Sequence and functional analysis of the human adenovirus type 7 E3-gp19K protein from 17 clinical isolates.

The adenovirus (Ad) early region 3 (E3) glycoprotein of 19K (gp19K) binds major histocompatibility (MHC) class I antigens in the endoplasmic reticulum (ER), and the gp19K-class I complex is retained in the ER through an ER retention signal at the C-terminus of gp19K. This retention of class I antigens blocks cytolysis of gp19K-expressing cells by cytotoxic T lymphocytes (CTL). Animal models infected with Ad mutants lacking gp19K support a role for gp19K in counteracting a CTL response. Gp19K binds with different avidities to different class I antigens, and portions of the gp19K sequence are highly variable among Ad serotypes in different subgroups (Ad3, 11, and Ad35 in subgroup B; Ad2 and Ad5 in subgroup C); this raises the possibility that certain human individuals may be more susceptible to productive or persistent infection by particular serotypes of Ad, depending on the haplotype of the individual and the type of Ad.
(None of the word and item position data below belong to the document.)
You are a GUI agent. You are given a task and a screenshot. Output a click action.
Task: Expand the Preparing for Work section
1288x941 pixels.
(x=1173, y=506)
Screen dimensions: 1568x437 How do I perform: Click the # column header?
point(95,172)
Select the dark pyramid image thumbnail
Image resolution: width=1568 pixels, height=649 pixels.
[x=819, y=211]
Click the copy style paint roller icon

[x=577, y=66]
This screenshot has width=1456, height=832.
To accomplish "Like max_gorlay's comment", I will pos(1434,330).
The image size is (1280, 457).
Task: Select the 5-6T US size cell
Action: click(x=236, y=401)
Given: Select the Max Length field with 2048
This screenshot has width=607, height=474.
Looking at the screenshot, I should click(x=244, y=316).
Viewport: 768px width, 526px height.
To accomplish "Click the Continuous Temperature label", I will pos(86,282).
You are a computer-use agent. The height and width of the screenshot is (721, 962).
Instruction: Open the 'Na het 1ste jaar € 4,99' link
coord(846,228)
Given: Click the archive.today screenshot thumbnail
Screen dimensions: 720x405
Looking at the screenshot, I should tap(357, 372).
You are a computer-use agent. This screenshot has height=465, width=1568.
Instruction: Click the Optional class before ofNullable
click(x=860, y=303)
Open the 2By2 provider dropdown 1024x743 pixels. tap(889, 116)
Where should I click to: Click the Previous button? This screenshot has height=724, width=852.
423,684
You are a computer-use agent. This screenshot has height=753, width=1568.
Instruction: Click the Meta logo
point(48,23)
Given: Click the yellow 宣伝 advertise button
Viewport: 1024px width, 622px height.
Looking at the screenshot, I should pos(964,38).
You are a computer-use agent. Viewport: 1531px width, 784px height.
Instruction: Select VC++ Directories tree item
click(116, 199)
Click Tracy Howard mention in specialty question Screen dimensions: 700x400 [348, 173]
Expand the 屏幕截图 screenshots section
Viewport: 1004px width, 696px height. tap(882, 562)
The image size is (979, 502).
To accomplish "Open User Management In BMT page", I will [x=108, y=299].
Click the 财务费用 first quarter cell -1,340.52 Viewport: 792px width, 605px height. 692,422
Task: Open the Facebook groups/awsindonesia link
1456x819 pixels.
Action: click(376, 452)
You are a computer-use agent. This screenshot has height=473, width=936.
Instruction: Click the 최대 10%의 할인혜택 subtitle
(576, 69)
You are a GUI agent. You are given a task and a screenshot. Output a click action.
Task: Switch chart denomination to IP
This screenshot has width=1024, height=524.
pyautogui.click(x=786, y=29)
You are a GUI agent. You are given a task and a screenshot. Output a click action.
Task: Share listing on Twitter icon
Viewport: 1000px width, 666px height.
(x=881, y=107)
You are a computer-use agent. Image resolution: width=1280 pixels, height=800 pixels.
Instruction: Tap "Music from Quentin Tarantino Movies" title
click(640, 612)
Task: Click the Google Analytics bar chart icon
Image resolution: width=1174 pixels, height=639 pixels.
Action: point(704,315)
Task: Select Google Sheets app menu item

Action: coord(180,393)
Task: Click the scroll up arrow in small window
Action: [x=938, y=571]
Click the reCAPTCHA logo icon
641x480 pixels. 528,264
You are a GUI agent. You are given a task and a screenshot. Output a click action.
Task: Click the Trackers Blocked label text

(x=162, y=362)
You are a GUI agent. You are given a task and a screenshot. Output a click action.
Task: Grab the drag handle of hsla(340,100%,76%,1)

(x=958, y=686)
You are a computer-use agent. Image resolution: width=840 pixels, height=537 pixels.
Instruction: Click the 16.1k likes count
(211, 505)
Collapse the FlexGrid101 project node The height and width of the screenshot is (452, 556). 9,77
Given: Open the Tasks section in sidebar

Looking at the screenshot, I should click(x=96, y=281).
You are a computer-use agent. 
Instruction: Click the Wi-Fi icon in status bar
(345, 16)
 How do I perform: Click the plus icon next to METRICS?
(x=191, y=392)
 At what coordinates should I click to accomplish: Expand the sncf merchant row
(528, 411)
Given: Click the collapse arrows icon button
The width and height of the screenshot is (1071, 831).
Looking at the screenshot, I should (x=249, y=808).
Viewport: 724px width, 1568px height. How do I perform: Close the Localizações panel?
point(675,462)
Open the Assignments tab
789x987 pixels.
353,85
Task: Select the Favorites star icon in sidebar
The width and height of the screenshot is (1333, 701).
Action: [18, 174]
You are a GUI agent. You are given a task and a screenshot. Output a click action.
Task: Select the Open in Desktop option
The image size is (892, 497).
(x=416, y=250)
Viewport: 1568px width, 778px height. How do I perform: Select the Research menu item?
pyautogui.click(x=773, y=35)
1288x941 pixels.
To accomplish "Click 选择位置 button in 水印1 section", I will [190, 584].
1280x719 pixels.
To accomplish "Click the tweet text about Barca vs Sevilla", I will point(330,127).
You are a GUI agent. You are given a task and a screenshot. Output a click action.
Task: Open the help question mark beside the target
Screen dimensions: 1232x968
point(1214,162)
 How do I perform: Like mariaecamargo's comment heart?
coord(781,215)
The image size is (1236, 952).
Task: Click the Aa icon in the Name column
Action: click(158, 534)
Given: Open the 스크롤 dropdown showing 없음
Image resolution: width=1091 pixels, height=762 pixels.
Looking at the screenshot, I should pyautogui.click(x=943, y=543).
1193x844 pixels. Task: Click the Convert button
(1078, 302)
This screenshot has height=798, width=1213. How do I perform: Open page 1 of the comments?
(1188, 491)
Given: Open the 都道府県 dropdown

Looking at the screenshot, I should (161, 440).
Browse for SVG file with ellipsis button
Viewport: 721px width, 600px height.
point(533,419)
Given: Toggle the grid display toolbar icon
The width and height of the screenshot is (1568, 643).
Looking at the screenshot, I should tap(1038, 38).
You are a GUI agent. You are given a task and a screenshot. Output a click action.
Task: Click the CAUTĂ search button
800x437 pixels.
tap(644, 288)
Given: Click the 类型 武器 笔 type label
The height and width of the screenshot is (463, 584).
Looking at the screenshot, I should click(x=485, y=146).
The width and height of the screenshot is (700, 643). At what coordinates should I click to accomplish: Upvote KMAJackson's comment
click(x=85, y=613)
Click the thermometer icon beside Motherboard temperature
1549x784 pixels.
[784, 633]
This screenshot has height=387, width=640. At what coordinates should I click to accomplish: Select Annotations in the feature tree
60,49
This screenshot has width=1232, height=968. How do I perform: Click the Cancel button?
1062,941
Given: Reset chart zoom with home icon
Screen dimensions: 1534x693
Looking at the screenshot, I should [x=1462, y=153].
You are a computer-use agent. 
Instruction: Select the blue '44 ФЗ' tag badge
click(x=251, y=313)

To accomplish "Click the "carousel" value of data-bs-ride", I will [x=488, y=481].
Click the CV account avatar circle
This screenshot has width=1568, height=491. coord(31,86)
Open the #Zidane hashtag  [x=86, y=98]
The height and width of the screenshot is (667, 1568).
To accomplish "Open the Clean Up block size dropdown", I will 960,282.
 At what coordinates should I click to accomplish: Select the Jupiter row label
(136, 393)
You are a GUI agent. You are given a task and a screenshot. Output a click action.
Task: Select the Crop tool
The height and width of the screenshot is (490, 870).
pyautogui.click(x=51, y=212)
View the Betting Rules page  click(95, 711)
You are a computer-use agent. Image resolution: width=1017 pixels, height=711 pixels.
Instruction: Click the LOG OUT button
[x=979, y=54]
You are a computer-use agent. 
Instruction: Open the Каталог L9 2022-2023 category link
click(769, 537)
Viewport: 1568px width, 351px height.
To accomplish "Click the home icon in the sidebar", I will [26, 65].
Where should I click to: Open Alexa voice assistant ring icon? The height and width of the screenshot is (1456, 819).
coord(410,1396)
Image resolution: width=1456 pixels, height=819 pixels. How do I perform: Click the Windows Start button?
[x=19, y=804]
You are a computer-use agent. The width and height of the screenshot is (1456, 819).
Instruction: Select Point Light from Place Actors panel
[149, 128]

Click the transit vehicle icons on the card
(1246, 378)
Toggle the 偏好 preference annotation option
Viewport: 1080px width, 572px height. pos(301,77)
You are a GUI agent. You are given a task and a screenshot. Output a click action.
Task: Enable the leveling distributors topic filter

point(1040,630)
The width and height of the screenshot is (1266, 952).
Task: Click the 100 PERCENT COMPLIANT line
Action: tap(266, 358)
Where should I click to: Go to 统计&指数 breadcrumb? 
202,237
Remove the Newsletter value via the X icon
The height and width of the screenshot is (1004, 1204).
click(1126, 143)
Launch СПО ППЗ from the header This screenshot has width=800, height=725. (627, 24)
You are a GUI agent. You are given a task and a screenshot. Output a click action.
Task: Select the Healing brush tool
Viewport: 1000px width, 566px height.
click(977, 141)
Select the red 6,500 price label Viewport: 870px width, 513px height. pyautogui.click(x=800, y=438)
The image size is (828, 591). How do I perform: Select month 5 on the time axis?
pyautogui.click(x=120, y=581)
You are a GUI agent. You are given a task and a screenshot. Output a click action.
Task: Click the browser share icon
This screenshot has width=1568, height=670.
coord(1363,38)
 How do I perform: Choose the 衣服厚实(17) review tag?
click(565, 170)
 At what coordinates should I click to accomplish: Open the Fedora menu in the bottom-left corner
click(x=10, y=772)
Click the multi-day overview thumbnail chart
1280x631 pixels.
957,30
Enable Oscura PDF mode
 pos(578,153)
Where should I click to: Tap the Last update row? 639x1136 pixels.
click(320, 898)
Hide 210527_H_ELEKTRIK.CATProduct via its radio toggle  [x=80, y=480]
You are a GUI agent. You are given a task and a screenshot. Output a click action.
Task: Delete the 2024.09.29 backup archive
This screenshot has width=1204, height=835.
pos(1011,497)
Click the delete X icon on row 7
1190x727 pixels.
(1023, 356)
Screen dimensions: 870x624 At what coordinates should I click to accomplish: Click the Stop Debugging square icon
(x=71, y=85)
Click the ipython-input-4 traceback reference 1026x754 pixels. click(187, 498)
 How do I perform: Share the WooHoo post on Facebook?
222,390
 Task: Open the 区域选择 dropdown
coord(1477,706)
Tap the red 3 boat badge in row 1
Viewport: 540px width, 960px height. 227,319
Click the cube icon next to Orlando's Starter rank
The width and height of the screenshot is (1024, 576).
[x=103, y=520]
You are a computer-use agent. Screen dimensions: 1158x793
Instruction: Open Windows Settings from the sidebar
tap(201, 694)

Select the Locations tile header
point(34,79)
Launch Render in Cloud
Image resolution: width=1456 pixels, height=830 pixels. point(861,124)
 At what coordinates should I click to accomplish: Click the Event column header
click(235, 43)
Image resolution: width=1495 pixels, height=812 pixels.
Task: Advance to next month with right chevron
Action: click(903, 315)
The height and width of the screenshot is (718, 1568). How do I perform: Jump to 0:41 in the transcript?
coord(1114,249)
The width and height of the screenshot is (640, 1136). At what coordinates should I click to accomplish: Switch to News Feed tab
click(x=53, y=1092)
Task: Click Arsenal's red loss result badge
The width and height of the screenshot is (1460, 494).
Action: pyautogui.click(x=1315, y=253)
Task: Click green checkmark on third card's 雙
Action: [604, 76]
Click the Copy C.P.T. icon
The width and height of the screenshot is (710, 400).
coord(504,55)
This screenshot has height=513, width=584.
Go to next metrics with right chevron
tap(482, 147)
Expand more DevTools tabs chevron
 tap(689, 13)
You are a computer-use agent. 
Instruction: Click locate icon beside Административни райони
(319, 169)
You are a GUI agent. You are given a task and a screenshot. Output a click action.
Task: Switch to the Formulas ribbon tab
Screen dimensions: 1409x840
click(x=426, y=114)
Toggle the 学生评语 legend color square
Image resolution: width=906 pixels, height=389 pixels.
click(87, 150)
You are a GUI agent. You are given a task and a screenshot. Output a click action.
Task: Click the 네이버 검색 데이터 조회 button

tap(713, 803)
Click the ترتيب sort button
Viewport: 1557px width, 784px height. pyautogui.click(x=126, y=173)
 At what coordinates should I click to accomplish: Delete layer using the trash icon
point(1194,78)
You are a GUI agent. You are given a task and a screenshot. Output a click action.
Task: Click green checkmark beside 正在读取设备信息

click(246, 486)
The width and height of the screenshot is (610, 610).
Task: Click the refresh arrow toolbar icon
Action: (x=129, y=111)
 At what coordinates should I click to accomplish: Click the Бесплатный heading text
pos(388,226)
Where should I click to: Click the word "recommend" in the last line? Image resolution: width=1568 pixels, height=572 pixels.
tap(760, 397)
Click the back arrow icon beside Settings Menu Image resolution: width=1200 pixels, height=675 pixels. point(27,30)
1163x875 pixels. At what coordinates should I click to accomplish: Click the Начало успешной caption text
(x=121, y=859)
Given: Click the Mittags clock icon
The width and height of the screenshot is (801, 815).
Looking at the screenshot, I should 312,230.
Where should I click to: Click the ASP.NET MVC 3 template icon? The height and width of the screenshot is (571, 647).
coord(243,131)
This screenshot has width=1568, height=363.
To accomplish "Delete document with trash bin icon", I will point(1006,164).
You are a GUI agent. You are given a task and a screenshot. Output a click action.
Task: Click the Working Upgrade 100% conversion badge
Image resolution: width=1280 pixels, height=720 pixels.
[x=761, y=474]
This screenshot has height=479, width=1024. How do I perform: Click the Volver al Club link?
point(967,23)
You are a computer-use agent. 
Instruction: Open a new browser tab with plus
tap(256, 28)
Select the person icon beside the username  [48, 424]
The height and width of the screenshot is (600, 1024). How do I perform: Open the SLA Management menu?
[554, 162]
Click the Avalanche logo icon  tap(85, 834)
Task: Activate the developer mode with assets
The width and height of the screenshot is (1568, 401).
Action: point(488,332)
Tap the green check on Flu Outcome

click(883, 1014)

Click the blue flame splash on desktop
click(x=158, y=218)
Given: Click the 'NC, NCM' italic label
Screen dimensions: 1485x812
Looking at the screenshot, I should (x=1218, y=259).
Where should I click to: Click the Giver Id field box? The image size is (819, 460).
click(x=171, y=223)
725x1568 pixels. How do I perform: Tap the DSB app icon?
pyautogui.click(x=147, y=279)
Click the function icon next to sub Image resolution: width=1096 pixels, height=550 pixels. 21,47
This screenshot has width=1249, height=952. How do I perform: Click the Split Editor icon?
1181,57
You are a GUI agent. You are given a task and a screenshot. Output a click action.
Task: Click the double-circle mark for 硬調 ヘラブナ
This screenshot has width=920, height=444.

To begin to address this possibility, the gp19K gene from 17 very diverse Ad7 (subgroup B) clinical isolates was amplified by the polymerase chain reaction, and the DNA sequences were determined. The Ad7 gp19K sequence was 98% identical to that of Ad3. Surprisingly, we found complete conservation of the amino acid sequence of gp19K from all but one of the clinical isolates; one isolate had a conservative Ala to Val substitution. Gp19K from Ad7 clinical isolates representing distinct Ad7 genotypes co-immunoprecipitated with class I antigens. Our data indicate that there is very strong evolutionary pressure to maintain the sequence of gp19K in Ad7. The only known function for gp19K from different Ad serotypes is binding to class I antigens. It is interesting to consider, therefore, what selective pressure operates to maintain the sequence of gp19K among serotypes within a subgroup, and yet allows for very significant divergence in the sequence of gp19K among serotypes in different subgroups. The possible role of MHC class I antigens in this selection process is discussed.